:: ENTRIES SUPPLIED

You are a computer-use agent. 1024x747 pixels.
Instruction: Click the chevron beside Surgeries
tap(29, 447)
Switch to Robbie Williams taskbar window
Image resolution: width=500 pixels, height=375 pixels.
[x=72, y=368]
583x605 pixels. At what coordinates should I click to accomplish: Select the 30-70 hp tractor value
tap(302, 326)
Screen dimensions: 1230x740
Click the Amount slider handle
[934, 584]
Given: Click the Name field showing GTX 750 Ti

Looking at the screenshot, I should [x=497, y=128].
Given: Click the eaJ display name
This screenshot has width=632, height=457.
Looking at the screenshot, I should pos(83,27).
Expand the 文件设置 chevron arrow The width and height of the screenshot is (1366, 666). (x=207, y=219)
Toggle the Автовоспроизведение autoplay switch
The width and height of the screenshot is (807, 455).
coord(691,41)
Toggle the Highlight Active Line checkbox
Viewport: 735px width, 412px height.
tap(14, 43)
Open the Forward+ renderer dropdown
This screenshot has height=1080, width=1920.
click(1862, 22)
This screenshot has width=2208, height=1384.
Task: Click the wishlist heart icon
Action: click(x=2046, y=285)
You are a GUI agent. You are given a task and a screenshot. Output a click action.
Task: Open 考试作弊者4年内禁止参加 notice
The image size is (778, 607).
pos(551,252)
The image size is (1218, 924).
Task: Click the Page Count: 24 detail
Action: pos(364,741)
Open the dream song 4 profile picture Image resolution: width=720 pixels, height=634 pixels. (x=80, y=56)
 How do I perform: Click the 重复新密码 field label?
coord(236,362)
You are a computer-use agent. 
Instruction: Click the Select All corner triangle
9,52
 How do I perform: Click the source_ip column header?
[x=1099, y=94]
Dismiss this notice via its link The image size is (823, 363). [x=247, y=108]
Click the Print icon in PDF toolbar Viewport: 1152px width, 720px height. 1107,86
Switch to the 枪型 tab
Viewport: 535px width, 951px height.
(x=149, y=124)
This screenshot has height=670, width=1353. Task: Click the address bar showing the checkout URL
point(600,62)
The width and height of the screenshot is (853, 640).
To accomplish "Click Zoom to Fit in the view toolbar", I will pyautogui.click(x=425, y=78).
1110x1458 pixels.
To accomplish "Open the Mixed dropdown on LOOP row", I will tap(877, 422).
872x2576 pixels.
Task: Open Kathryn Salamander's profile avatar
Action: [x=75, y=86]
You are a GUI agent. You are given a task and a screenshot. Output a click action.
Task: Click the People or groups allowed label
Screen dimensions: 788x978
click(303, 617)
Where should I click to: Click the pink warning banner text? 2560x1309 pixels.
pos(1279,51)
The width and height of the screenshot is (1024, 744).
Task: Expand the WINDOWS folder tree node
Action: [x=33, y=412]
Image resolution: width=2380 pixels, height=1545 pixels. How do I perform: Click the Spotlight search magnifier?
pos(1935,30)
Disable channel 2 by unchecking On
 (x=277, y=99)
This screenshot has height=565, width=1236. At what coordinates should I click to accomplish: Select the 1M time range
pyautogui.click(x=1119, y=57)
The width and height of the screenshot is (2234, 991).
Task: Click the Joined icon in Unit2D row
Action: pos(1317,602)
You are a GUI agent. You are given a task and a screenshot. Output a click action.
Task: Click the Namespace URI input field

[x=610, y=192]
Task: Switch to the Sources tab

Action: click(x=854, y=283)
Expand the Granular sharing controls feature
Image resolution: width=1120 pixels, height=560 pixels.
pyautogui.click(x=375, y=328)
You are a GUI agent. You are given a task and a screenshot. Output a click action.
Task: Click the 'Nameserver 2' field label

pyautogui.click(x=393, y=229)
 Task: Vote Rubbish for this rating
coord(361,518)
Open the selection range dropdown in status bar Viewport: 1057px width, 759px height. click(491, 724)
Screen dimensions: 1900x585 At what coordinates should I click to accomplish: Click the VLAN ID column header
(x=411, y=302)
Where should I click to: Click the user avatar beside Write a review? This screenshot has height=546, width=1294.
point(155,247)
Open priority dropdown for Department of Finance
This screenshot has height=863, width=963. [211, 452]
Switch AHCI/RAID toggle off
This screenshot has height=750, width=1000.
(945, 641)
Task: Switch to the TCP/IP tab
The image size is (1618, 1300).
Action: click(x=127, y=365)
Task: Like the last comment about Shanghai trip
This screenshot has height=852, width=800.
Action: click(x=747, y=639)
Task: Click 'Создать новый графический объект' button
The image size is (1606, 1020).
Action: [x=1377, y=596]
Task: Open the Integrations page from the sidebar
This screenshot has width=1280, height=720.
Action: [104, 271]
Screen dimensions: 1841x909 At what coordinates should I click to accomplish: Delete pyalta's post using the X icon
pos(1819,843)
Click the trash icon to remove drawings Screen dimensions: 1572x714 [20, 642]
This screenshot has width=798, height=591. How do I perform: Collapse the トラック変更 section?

::::

» REQUEST
Render every line above as a JSON list of strings, one string per line, and leave out any blank lines.

» RESULT OF THE EXERCISE
[
  "You are a computer-use agent. 1024x747 pixels.",
  "Instruction: Click the chevron beside Surgeries",
  "tap(29, 447)",
  "Switch to Robbie Williams taskbar window",
  "Image resolution: width=500 pixels, height=375 pixels.",
  "[x=72, y=368]",
  "583x605 pixels. At what coordinates should I click to accomplish: Select the 30-70 hp tractor value",
  "tap(302, 326)",
  "Screen dimensions: 1230x740",
  "Click the Amount slider handle",
  "[934, 584]",
  "Given: Click the Name field showing GTX 750 Ti",
  "Looking at the screenshot, I should [x=497, y=128].",
  "Given: Click the eaJ display name",
  "This screenshot has width=632, height=457.",
  "Looking at the screenshot, I should pos(83,27).",
  "Expand the 文件设置 chevron arrow The width and height of the screenshot is (1366, 666). (x=207, y=219)",
  "Toggle the Автовоспроизведение autoplay switch",
  "The width and height of the screenshot is (807, 455).",
  "coord(691,41)",
  "Toggle the Highlight Active Line checkbox",
  "Viewport: 735px width, 412px height.",
  "tap(14, 43)",
  "Open the Forward+ renderer dropdown",
  "This screenshot has height=1080, width=1920.",
  "click(1862, 22)",
  "This screenshot has width=2208, height=1384.",
  "Task: Click the wishlist heart icon",
  "Action: click(x=2046, y=285)",
  "You are a GUI agent. You are given a task and a screenshot. Output a click action.",
  "Task: Open 考试作弊者4年内禁止参加 notice",
  "The image size is (778, 607).",
  "pos(551,252)",
  "The image size is (1218, 924).",
  "Task: Click the Page Count: 24 detail",
  "Action: pos(364,741)",
  "Open the dream song 4 profile picture Image resolution: width=720 pixels, height=634 pixels. (x=80, y=56)",
  " How do I perform: Click the 重复新密码 field label?",
  "coord(236,362)",
  "You are a computer-use agent. ",
  "Instruction: Click the Select All corner triangle",
  "9,52",
  " How do I perform: Click the source_ip column header?",
  "[x=1099, y=94]",
  "Dismiss this notice via its link The image size is (823, 363). [x=247, y=108]",
  "Click the Print icon in PDF toolbar Viewport: 1152px width, 720px height. 1107,86",
  "Switch to the 枪型 tab",
  "Viewport: 535px width, 951px height.",
  "(x=149, y=124)",
  "This screenshot has height=670, width=1353. Task: Click the address bar showing the checkout URL",
  "point(600,62)",
  "The width and height of the screenshot is (853, 640).",
  "To accomplish \"Click Zoom to Fit in the view toolbar\", I will pyautogui.click(x=425, y=78).",
  "1110x1458 pixels.",
  "To accomplish \"Open the Mixed dropdown on LOOP row\", I will tap(877, 422).",
  "872x2576 pixels.",
  "Task: Open Kathryn Salamander's profile avatar",
  "Action: [x=75, y=86]",
  "You are a GUI agent. You are given a task and a screenshot. Output a click action.",
  "Task: Click the People or groups allowed label",
  "Screen dimensions: 788x978",
  "click(303, 617)",
  "Where should I click to: Click the pink warning banner text? 2560x1309 pixels.",
  "pos(1279,51)",
  "The width and height of the screenshot is (1024, 744).",
  "Task: Expand the WINDOWS folder tree node",
  "Action: [x=33, y=412]",
  "Image resolution: width=2380 pixels, height=1545 pixels. How do I perform: Click the Spotlight search magnifier?",
  "pos(1935,30)",
  "Disable channel 2 by unchecking On",
  " (x=277, y=99)",
  "This screenshot has height=565, width=1236. At what coordinates should I click to accomplish: Select the 1M time range",
  "pyautogui.click(x=1119, y=57)",
  "The width and height of the screenshot is (2234, 991).",
  "Task: Click the Joined icon in Unit2D row",
  "Action: pos(1317,602)",
  "You are a GUI agent. You are given a task and a screenshot. Output a click action.",
  "Task: Click the Namespace URI input field",
  "[x=610, y=192]",
  "Task: Switch to the Sources tab",
  "Action: click(x=854, y=283)",
  "Expand the Granular sharing controls feature",
  "Image resolution: width=1120 pixels, height=560 pixels.",
  "pyautogui.click(x=375, y=328)",
  "You are a GUI agent. You are given a task and a screenshot. Output a click action.",
  "Task: Click the 'Nameserver 2' field label",
  "pyautogui.click(x=393, y=229)",
  " Task: Vote Rubbish for this rating",
  "coord(361,518)",
  "Open the selection range dropdown in status bar Viewport: 1057px width, 759px height. click(491, 724)",
  "Screen dimensions: 1900x585 At what coordinates should I click to accomplish: Click the VLAN ID column header",
  "(x=411, y=302)",
  "Where should I click to: Click the user avatar beside Write a review? This screenshot has height=546, width=1294.",
  "point(155,247)",
  "Open priority dropdown for Department of Finance",
  "This screenshot has height=863, width=963. [211, 452]",
  "Switch AHCI/RAID toggle off",
  "This screenshot has height=750, width=1000.",
  "(945, 641)",
  "Task: Switch to the TCP/IP tab",
  "The image size is (1618, 1300).",
  "Action: click(x=127, y=365)",
  "Task: Like the last comment about Shanghai trip",
  "This screenshot has height=852, width=800.",
  "Action: click(x=747, y=639)",
  "Task: Click 'Создать новый графический объект' button",
  "The image size is (1606, 1020).",
  "Action: [x=1377, y=596]",
  "Task: Open the Integrations page from the sidebar",
  "This screenshot has width=1280, height=720.",
  "Action: [104, 271]",
  "Screen dimensions: 1841x909 At what coordinates should I click to accomplish: Delete pyalta's post using the X icon",
  "pos(1819,843)",
  "Click the trash icon to remove drawings Screen dimensions: 1572x714 [20, 642]",
  "This screenshot has width=798, height=591. How do I perform: Collapse the トラック変更 section?"
]